Rainer Wendt wendet sich gegen den Eindruck eines Überwachungsstaates und nennt ein Beispiel im größten Bundesland, in Nordrhein-Westfalen. Hier sei es erlaubt, an jeder kriminalitätsbelasteten Stelle Videokameras zu installieren. Es gäbe diese in dem Bundesland aber gerade einmal an fünf Kriminalitätsschwerpunkten. "Das zeigt, wie zurückhaltend die Polizei mit der Überwachung umgeht." Die Polizei versuche jetzt, sich mit anderen Lösungen, verdeckten Ermittlern und Abhörmaßnahmen zu helfen, berichtet Wendt. Nach seiner Einschätzung gibt es durch die Verzögerungen bei verfassungsgemäßen Computer-Spähprogrammen kein großes Sicherheitsrisiko.
Politik zerstritten
Im Bundestag stellte der Vorsitzende des Innenausschusses, Wolfgang Bosbach (CDU) klar: "Wir wollen keinen Polizeistaat." Aber es müsse verhindert werden, dass sich Extremisten unerkannt im Netz verständigen könnten. Bosbachs Auffassung folgen im Wesentlichen die Sozialdemokraten. Die Liberalen sind zurückhaltend. Für die Partei "Die Linke" gibt deren parlamentarische Geschäftsführerin, Dagmar Enkelmann, zu bedenken, dass mit Spähprogrammen Persönlichkeitsrechte verletzt würden und die Polizei immer mehr Befugnisse von Nachrichtendiensten erhalte, was in Deutschland verboten sei.

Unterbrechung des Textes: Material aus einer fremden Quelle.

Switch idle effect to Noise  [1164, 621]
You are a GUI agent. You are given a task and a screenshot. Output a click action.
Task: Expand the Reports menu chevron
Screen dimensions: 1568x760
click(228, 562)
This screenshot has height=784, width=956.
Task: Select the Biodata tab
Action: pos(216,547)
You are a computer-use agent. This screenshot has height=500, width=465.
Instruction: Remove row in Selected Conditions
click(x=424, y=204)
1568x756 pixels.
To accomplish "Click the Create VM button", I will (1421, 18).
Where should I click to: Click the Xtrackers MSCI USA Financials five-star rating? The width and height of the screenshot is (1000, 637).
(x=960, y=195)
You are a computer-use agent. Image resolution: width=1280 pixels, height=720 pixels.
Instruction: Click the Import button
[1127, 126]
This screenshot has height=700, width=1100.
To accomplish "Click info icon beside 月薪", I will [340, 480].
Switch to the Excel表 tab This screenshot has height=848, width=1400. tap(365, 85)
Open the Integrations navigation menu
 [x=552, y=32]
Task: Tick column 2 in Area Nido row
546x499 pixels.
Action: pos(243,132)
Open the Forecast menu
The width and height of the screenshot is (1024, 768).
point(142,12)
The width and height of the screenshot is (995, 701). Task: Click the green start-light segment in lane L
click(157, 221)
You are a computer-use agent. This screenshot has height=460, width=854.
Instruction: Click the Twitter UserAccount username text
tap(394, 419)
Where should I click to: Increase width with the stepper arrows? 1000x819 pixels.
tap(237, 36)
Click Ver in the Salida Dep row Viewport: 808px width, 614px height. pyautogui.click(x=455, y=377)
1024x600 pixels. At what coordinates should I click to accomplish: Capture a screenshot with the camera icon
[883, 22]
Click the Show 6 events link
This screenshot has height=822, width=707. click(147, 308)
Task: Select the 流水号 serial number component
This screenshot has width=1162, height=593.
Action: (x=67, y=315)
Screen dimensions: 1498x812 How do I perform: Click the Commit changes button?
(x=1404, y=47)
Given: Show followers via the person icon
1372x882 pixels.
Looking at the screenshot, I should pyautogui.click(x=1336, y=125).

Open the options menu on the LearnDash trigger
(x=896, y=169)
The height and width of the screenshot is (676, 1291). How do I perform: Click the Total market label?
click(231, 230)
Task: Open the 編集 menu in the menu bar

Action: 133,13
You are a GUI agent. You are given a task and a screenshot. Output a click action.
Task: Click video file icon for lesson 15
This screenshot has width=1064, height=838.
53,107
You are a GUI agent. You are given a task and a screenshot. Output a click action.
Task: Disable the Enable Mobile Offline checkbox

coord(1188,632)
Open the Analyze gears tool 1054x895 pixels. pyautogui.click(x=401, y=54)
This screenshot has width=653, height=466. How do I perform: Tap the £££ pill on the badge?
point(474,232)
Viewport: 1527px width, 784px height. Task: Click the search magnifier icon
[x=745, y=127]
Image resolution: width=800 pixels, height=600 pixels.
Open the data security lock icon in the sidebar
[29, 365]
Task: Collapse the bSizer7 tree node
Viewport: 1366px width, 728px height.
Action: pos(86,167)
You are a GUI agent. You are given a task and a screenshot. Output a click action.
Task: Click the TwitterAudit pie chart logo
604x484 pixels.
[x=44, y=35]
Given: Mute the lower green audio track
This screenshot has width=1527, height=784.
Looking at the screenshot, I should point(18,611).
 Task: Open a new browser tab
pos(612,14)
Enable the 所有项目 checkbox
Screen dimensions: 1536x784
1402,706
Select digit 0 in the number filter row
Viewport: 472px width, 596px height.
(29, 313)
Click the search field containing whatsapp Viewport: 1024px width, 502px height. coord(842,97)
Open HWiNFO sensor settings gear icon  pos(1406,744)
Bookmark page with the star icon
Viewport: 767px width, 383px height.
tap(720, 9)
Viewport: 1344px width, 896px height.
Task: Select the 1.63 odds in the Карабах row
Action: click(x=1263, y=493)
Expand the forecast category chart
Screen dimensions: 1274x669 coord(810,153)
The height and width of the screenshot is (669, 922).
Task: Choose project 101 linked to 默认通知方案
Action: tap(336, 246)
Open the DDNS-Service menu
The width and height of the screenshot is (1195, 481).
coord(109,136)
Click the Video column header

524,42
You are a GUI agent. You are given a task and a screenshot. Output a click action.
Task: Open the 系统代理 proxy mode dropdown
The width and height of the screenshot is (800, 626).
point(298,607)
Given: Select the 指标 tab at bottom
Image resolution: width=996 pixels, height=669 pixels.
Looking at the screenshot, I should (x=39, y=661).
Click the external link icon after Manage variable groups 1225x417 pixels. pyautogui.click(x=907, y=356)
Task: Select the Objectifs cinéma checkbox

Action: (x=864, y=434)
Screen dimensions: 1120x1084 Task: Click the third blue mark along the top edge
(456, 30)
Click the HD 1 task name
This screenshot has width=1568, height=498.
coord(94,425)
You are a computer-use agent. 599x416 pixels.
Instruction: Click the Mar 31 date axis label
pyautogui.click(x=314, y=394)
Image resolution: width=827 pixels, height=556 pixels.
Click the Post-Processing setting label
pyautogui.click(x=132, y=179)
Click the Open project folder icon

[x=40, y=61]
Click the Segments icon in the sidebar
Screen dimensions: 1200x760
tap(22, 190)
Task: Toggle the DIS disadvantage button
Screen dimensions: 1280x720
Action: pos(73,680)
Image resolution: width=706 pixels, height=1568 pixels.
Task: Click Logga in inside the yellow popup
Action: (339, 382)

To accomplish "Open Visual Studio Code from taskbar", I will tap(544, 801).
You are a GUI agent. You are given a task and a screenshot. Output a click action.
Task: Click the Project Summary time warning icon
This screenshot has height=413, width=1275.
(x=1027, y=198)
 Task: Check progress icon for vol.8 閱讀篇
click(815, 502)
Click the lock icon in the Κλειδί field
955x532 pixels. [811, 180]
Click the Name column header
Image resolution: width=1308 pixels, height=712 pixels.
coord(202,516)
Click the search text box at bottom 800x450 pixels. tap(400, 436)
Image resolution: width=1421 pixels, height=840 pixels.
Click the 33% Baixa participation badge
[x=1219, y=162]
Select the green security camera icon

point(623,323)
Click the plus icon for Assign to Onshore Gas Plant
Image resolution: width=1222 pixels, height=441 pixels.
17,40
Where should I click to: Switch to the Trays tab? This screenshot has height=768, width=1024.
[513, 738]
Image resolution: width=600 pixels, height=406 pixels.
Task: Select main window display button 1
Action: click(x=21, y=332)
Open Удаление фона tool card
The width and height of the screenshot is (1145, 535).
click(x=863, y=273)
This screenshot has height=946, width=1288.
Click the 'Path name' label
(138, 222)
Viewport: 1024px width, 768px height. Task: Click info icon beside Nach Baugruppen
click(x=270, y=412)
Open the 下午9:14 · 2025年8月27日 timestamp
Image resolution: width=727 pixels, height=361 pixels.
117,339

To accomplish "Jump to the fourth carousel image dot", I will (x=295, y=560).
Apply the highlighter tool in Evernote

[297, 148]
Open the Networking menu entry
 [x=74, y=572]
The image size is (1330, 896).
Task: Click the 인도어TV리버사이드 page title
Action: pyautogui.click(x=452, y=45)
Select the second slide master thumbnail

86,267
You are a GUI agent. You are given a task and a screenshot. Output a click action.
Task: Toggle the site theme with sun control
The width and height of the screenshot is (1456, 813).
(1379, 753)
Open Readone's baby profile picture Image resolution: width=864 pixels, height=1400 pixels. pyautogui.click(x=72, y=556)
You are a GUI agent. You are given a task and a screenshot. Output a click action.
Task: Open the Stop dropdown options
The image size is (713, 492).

Der Streit, wie mächtig deutsche Polizeibehörden werden dürfen, verschärft sich. Das Antiterrordateigesetz erhielt durch das Bundesverfassungsgericht in dieser Woche strengere Auflagen. Gegen Datenabfragen bei Telekommunikationsanbietern über die so genannte "Bestandsauskunft" wird am kommenden Wochenende (27.04.2013) bundesweit demonstriert. Der Bundesrat wird sich mit der Entscheidung Anfang Mai schwer tun.